The Dusky-capped Flycatcher is best separated from other confusingly similar Myiarchus species by its smaller size, blackish head, and its call, a sorrowful, descending, whistled peeur or wheeeeeu.
A group of flycatchers has many collective nouns, including an "outfield", "swatting", "zapper", and "zipper" of flycatchers.

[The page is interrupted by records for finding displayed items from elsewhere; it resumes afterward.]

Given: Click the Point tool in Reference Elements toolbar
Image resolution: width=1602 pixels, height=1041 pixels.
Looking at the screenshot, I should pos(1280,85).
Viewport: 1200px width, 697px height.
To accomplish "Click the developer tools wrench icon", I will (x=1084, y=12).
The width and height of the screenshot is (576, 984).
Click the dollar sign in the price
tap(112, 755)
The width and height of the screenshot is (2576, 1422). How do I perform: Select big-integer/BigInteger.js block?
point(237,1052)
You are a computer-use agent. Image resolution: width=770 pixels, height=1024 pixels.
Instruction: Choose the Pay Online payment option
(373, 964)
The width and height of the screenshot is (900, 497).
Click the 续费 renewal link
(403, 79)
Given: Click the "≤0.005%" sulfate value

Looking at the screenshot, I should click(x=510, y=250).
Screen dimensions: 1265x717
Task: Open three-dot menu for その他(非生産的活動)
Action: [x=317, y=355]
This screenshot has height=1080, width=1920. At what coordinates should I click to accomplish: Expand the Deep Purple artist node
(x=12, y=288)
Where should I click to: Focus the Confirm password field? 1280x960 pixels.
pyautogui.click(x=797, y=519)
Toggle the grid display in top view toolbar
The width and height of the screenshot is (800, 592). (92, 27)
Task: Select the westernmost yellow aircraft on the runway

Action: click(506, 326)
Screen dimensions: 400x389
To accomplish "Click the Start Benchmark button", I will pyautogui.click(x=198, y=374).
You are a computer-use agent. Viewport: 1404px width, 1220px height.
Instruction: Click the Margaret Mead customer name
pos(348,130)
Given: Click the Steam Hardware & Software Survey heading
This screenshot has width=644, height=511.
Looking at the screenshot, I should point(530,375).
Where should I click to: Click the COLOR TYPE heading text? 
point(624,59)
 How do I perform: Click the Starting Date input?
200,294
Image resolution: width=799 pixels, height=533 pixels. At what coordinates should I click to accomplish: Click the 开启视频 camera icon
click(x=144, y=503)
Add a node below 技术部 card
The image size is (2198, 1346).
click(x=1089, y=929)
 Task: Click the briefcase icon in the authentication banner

The Dusky-capped Flycatcher has a large range, estimated globally at 11,000,000 square kilometers. It is native to Mexico and the United States as well as many of the nations of Central and South America and prefers forest and wetlands ecosystems, though it has been known to reside in plantations and degraded former forests. The global population of this bird is estimated to be between 5,000,000 and 50,000,000 individuals and it does not appear to meet population decline criteria that would necessitate inclusion on the IUCN Red List. The current evaluation status of the Dusky-capped Flycatcher is Least Concern.